Afin de développer l’empathie, il faut immédiatement s’occuper de l’enfant agressé, lui apporter des soins, le consoler, le câliner et inviter l’agresseur à en faire autant. De nombreuses études en neurosciences basées sur les IRM démontrent que cet acte augmente une zone du cerveau qui est celle l’empathie.

Ensuite, il faut essayer de comprendre ce qui a pu déclencher cette réaction, tout en rappelant l’interdit.

Puis, il faut apporter à l’enfant d’autres solutions, des outils pour qu’il s’exprime ou se défende autrement. S’il s’agit d’une colère, nous pouvons proposer à l’enfant de taper dans un coussin par exemple, afin d’évacuer cette émotion qu’il n’arrive pas à gérer.

Le travail d’observation

L’observation fine permet de voir ce qui peut se passer pour l’enfant. Parfois une conduite agressive d’un enfant vers un autre peut apparaître sans raison sur le moment. Mais si nous avons observé l’enfant sur toute la journée, peut-être avons-nous relevé que plus tôt dans la journée, cet enfant qui a été « agressé » avait « volé » le jeu de l’autre quelques heures plus tôt.
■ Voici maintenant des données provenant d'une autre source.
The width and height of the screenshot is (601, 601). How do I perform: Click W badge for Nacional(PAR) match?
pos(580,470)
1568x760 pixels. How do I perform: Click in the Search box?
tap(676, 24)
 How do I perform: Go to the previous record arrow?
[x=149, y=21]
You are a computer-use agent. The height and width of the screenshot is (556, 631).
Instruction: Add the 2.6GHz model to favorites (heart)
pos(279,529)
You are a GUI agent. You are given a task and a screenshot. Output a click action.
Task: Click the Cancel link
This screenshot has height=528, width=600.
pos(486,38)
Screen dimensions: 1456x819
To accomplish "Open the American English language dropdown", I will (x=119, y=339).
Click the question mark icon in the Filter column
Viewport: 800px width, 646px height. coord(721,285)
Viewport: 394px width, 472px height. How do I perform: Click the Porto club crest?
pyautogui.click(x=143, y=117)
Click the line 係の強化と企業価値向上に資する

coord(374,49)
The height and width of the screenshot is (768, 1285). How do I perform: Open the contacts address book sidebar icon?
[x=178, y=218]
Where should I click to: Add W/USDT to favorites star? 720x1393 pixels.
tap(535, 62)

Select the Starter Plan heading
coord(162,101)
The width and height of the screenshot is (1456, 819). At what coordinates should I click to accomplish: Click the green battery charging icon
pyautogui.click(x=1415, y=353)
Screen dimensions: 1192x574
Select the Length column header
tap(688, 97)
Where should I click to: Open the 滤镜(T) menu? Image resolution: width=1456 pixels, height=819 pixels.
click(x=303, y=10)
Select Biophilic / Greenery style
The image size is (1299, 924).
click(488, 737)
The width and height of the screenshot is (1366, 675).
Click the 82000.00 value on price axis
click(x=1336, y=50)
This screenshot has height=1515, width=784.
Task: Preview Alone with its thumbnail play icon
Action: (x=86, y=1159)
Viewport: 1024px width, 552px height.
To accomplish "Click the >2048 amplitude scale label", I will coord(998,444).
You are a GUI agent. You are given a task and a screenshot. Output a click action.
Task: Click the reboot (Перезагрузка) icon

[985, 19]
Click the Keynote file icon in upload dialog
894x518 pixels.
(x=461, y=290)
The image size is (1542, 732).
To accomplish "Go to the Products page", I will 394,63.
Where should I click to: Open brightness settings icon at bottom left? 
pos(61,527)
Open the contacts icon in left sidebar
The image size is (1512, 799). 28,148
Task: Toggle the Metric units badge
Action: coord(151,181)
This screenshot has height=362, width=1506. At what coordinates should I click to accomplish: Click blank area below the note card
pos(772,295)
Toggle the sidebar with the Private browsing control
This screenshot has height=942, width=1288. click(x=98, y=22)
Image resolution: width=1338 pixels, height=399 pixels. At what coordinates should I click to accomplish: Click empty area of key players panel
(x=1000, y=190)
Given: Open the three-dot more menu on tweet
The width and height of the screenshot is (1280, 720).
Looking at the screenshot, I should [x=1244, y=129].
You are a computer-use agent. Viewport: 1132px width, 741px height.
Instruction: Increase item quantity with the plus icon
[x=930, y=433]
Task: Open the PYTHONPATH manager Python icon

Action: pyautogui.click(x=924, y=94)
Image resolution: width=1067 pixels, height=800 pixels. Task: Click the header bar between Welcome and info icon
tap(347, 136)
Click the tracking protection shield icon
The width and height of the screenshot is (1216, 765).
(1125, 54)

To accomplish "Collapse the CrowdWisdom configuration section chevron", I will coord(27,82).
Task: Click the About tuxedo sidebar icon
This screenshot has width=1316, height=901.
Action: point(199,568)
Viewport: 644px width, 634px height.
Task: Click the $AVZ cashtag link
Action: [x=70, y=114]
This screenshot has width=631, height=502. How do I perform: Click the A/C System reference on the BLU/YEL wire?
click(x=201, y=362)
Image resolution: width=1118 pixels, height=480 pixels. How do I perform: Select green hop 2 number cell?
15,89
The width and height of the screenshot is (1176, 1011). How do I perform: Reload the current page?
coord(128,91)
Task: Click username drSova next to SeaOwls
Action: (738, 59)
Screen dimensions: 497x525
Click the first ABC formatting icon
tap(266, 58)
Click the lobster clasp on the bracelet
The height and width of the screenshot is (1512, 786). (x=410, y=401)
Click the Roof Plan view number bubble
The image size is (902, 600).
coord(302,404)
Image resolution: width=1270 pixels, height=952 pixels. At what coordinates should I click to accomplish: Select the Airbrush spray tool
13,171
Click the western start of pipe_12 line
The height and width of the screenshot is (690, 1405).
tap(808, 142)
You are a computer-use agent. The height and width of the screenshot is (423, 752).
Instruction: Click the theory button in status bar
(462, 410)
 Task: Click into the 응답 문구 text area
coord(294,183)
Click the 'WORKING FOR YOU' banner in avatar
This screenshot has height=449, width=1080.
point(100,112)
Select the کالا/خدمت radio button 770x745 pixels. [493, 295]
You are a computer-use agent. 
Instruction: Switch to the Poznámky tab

Les réactions des enfants sont parfois en décalage avec les actions qui ont eu lieu plus tôt. Ce même enfant qui avait volé son jeu s’est approché de lui à ce moment-là. Le souvenir et la peur peuvent avoir entrainé alors une réaction d’agressivité. Lorsqu’il y a des conduites agressives répétitives nous nous concentrons sur cet enfant, et notons fréquemment des observations, afin de pouvoir relever où peut être la problématique et de tenter d’y répondre.

Réflexions sur l’organisation et l’aménagement de l’espace

Parfois c’est l’organisation qui faille, et non l’enfant : trop de mouvements d’adultes, pas assez de disponibilité à un moment donné… Les moments de transition sont souvent délicats et sujets à de l’agressivité. Il faut y être attentifs et prendre du recul sur l’organisation, afin de pouvoir réaménager les postures si besoin, et garder une attention individuelle et constante sur les enfants.

Parfois l’espace est trop exigu, étroit, alors que les enfants ont besoin de beaucoup de place pour se déplacer. Lorsque les enfants expriment le besoin de bouger, il faut leur proposer de sortir à l’extérieur ou d’aller dans des espaces plus grands pour sauter, courir, grimper, ramper, etc… La motricité est essentielle dans le développement d’un enfant.